Referring to our wired planet as a "global village" makes about as much sense as calling multinational companies "global craft shops": it works fine so long as you attach meaning only to the first word of the phrase. In the case of "global village," however, nearly all the emotional freight is delivered by the second word. Given how few of us can claim any direct experience of a traditional village culture, one wonders what it is we're really saying.
No one can doubt that the world's wiring reflects the imperatives of business. To a first approximation, the global village is the global "craft shop" -- which only adds to the perplexity, since the patterns of community we have built into our corporations are not widely felt to be villagelike.
On the other hand, we have fed for some years now on certain images of electronic, transnational, people-to-people contact. A few well- publicized faxes and Internet messages from Tienanmen Square and coup-threatened Russia greatly encouraged our already eager sentiments. Somehow we can't help ourselves: all this opportunity to pass messages around just must lead to an era of peace and neighborly understanding. At the very least, we cannot deny that the communication itself is a good thing!
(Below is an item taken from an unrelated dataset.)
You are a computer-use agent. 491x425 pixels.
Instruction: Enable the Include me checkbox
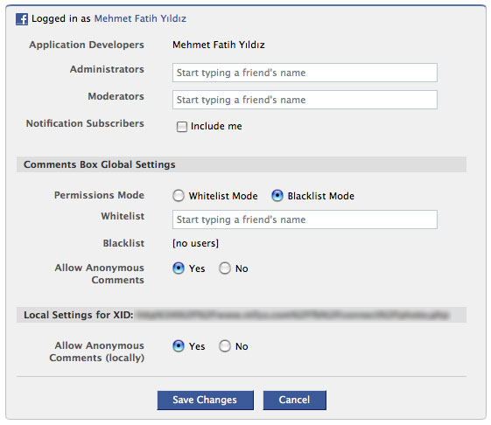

There are strange juxtapositions here. Many of those societies in which the village has until now remained central -- societies where networking is as easy as saying hello to a neighbor -- are busily dissolving themselves in the cauldron of their own unrepressed fury, villager pitted mercilessly against villager. Surely this is not the community we wish to globalize! Where then, one asks, is our model? Perhaps it is merely a ghastly sense for the ironic that prompts us to hail the birth of the global village just as villages around the world are self-destructing. But the unwelcome thought nags: could it be that what we so eagerly embrace, unawares, are the powers of dissolution themselves?